Your goal: The required output is the exact run of lines below that opens at the line with "Blog [menuitem] (323, 2356)" and closes at the line with "privacy policy (139, 2547)".

Records shown:
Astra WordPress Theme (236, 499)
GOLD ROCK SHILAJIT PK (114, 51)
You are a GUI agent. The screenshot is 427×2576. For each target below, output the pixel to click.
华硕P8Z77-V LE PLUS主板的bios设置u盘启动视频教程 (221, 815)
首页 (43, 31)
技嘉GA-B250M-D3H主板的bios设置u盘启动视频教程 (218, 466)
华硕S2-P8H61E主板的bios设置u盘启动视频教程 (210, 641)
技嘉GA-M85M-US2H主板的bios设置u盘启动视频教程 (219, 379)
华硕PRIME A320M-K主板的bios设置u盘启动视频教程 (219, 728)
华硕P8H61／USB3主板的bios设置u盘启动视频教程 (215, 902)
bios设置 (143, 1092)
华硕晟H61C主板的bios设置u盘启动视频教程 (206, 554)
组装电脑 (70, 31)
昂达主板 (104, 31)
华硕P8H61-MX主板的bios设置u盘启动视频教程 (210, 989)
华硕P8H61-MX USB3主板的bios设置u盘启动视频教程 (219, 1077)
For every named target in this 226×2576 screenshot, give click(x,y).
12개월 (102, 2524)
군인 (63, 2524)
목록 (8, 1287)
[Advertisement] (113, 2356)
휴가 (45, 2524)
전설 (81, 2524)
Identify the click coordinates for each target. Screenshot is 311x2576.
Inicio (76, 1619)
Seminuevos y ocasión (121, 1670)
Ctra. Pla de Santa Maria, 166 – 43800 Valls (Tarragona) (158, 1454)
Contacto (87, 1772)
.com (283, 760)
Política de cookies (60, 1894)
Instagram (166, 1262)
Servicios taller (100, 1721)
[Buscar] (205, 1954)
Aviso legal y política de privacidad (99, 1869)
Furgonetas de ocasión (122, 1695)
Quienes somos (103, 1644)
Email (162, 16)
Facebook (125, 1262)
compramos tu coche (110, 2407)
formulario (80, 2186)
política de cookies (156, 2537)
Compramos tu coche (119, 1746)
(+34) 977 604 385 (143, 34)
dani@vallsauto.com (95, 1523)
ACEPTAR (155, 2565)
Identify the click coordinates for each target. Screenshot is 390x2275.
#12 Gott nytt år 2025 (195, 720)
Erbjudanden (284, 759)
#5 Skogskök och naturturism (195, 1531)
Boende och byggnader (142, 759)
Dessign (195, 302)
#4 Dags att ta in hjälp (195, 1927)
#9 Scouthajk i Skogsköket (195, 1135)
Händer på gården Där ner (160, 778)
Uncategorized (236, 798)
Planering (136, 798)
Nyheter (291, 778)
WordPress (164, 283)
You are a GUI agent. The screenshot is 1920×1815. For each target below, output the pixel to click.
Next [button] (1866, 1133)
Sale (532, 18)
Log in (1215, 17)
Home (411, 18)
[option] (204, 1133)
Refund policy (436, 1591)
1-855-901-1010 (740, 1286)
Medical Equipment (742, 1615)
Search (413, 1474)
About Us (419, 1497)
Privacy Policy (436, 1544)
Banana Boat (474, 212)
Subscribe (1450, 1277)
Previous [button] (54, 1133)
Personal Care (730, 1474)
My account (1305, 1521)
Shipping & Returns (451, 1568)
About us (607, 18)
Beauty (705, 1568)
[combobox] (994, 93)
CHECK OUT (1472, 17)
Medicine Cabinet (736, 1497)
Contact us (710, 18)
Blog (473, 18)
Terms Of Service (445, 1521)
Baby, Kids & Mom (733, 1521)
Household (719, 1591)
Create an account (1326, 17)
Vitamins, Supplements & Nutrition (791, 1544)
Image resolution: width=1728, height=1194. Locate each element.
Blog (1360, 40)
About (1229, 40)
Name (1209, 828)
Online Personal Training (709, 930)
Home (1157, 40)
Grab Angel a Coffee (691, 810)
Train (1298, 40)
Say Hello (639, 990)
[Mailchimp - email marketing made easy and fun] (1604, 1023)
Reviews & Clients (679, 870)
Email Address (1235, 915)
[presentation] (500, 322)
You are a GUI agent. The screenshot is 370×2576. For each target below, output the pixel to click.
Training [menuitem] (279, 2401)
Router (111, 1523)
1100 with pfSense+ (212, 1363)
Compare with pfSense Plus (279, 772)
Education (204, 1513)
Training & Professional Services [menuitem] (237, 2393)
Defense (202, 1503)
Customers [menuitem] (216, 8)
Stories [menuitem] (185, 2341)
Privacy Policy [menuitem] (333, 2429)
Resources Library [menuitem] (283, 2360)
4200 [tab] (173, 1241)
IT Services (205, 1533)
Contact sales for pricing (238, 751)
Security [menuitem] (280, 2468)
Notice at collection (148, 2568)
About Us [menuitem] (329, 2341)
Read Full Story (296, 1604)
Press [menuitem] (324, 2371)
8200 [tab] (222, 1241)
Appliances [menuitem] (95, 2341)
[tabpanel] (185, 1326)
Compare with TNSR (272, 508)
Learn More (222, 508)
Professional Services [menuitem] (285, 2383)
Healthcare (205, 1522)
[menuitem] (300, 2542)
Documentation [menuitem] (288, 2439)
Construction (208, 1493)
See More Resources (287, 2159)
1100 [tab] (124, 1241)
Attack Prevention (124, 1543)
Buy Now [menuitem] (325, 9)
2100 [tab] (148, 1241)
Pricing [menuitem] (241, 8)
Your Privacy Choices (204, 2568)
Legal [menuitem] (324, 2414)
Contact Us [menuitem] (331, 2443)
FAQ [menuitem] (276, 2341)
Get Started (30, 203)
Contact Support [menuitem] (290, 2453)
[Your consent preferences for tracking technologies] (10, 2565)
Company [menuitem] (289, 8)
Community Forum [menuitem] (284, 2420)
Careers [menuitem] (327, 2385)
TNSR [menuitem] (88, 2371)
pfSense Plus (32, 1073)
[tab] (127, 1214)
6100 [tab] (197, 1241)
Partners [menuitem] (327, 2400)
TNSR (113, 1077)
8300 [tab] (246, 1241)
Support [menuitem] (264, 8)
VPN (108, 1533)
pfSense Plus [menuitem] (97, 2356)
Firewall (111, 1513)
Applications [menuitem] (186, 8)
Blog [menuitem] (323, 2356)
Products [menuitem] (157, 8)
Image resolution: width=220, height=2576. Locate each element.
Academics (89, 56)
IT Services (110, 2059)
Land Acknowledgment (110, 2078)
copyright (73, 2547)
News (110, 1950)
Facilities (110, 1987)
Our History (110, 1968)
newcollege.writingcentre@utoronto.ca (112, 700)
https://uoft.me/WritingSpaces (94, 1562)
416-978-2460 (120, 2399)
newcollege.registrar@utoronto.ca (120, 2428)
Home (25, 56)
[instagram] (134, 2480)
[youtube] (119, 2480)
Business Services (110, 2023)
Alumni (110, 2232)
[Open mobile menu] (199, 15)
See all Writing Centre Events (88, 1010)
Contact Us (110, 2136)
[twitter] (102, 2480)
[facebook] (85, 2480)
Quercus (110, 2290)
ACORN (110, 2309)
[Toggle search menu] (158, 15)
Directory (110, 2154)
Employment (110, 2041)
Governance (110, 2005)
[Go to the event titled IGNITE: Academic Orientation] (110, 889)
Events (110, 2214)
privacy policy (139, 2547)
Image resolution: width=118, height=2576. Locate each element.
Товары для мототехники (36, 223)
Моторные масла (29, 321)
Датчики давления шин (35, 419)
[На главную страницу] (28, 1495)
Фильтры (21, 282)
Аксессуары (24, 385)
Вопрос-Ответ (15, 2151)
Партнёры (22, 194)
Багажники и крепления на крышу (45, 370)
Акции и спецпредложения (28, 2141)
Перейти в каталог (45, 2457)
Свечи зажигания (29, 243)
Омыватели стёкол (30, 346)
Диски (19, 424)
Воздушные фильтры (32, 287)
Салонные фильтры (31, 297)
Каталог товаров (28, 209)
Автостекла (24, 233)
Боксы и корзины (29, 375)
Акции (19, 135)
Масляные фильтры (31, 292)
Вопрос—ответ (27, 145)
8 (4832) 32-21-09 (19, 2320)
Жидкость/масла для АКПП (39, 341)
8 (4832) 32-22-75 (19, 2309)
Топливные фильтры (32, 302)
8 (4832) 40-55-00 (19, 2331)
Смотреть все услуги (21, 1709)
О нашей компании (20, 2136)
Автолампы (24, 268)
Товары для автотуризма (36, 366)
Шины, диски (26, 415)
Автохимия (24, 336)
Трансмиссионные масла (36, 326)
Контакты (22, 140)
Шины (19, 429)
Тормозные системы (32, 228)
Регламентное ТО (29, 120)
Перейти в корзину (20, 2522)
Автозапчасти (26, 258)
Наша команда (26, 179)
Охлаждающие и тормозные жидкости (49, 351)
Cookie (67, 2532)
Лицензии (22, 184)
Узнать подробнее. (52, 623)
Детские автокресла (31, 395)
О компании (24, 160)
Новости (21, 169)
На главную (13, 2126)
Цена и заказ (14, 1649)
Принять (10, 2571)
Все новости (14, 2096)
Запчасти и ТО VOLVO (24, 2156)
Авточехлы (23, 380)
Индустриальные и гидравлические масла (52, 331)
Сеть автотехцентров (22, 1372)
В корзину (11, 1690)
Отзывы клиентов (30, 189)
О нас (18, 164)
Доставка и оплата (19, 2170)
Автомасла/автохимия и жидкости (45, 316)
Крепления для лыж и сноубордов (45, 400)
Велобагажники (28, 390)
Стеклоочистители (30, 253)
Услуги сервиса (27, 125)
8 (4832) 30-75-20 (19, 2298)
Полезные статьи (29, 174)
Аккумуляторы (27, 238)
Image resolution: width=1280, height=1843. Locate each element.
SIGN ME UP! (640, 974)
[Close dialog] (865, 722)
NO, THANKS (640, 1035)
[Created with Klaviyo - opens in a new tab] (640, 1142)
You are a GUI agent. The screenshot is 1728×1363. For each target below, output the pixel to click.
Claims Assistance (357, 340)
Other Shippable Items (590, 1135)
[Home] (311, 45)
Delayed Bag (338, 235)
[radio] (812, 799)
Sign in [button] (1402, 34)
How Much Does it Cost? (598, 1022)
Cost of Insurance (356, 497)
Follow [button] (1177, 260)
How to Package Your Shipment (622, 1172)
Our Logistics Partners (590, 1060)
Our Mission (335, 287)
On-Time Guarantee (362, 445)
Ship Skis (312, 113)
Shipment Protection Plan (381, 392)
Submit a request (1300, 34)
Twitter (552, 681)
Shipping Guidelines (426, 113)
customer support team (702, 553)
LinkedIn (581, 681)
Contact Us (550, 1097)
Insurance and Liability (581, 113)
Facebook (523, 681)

Written reply:
Blog [menuitem] (323, 2356)
Products [menuitem] (157, 8)
Image resolution: width=220, height=2576. Locate each element.
Academics (89, 56)
IT Services (110, 2059)
Land Acknowledgment (110, 2078)
copyright (73, 2547)
News (110, 1950)
Facilities (110, 1987)
Our History (110, 1968)
newcollege.writingcentre@utoronto.ca (112, 700)
https://uoft.me/WritingSpaces (94, 1562)
416-978-2460 (120, 2399)
newcollege.registrar@utoronto.ca (120, 2428)
Home (25, 56)
[instagram] (134, 2480)
[youtube] (119, 2480)
Business Services (110, 2023)
Alumni (110, 2232)
[Open mobile menu] (199, 15)
See all Writing Centre Events (88, 1010)
Contact Us (110, 2136)
[twitter] (102, 2480)
[facebook] (85, 2480)
Quercus (110, 2290)
ACORN (110, 2309)
[Toggle search menu] (158, 15)
Directory (110, 2154)
Employment (110, 2041)
Governance (110, 2005)
[Go to the event titled IGNITE: Academic Orientation] (110, 889)
Events (110, 2214)
privacy policy (139, 2547)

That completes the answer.